I summoned Pyrlig and ordered him to curse the enemy. He blanched. ‘But I’m a bard, Lord, not a Druid,’ he protested.
‘You began the Druid’s training?’
‘All bards do, Lord, but I was never taught the mysteries.’
‘The Saxons don’t know that,’ I said. ‘Go down the hill, hop on one leg and curse their filthy souls to the dungheap of Annwn.’
Pyrlig did his best, but he could not keep his balance and I sensed there was more fear than vituperation in his curses. The Saxons, seeing him, sent six of their own wizards to counter his magic.
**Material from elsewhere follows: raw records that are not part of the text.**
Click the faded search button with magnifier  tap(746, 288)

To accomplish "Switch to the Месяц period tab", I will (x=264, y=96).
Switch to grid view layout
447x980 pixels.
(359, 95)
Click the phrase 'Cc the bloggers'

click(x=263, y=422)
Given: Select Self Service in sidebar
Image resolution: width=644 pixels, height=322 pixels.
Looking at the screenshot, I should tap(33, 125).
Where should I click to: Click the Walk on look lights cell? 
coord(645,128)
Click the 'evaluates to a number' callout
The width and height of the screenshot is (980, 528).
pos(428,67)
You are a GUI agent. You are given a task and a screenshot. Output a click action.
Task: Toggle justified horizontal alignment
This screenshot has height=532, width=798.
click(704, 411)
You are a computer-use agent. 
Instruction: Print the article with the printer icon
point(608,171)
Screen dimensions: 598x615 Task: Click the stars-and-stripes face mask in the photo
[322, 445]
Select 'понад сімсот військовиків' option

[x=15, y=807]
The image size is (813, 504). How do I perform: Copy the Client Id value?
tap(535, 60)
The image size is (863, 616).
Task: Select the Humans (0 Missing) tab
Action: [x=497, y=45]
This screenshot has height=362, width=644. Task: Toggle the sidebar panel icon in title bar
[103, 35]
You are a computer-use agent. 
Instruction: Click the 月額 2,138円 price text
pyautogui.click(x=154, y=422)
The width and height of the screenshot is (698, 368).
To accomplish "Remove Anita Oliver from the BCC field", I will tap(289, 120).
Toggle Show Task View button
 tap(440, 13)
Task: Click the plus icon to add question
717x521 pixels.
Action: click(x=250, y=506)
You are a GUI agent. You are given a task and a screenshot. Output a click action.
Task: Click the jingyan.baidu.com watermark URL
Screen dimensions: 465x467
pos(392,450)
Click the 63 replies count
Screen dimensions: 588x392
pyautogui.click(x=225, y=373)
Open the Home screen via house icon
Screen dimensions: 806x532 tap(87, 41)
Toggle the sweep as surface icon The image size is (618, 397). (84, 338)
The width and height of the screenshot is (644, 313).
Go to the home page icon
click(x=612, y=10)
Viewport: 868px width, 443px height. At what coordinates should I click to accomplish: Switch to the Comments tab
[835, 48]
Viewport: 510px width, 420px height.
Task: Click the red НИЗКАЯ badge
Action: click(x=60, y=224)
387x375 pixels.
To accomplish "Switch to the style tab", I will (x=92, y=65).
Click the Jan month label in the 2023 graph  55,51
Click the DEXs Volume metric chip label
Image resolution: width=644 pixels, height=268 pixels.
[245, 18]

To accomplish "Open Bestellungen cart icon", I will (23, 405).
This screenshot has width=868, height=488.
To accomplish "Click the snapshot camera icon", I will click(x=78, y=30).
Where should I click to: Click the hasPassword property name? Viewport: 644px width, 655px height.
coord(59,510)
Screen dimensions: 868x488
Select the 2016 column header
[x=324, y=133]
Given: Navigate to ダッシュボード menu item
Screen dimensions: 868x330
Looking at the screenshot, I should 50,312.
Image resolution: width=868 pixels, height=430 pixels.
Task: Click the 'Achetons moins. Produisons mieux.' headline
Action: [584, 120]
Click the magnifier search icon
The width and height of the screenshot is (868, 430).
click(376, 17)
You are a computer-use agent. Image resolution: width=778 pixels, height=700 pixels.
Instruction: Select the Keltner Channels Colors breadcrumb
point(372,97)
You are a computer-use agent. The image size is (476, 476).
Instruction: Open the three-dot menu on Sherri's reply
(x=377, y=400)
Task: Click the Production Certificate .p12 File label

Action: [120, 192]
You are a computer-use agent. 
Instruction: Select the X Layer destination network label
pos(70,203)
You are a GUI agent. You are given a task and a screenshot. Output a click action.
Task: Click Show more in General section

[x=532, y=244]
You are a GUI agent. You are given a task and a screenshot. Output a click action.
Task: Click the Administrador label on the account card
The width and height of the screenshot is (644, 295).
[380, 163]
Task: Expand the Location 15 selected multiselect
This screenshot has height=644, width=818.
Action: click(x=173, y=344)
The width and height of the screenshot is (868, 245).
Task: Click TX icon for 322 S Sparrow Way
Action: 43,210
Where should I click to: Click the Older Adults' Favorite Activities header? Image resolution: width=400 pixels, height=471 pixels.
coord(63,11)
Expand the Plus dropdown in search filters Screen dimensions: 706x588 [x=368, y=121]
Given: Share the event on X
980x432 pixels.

The naked wizards, their hair hung with small charms and stiffened into grotesque spikes with matted cow dung, clambered up the slope to spit and curse at Pyrlig who, seeing their approach, backed nervously away. One of the Saxon magicians carried a human thigh bone that he used to chase poor Pyrlig even further up the slope and, when he saw our bard’s obvious terror, the Saxon jerked his body in obscene gestures. The enemy wizards came still closer so that we could hear their shrill voices over the booming thud of the drums in the valley.
‘What are they saying?’ Guinevere had come to stand beside me.
‘They’re using charms, Lady,’ I said. ‘They’re beseeching their Gods to fill us with fear and turn our legs to water.’ I listened to the chanting again. ‘They beg that our eyes be blinded, that our spears be broken and our swords blunted.’ The man with the thigh bone caught sight of Guinevere and he turned on her and spat a vituperative stream of obscenities.
‘What’s he saying now?’ she asked.
‘You don’t wish to know, Lady.’
‘But I do, Derfel, I do.’
‘Then I don’t wish to tell you.’
She laughed. The wizard, only thirty paces away from us now, jerked his tattooed crotch at her and shook his head, rolled his eyes, and screamed that she was a cursed witch and promised that her womb would dry to a crust and her breasts turn sour as gall, and then there was an abrupt twang beside my ear and the wizard was suddenly silent. An arrow had transfixed his gullet, going clean through his neck so that one half of the arrow jutted behind his nape and the feathered shaft stuck out beneath his chin. He stared up at Guinevere, he gurgled, and then the bone dropped from his hand. He fingered the arrow, still staring at her, then shuddered and suddenly collapsed.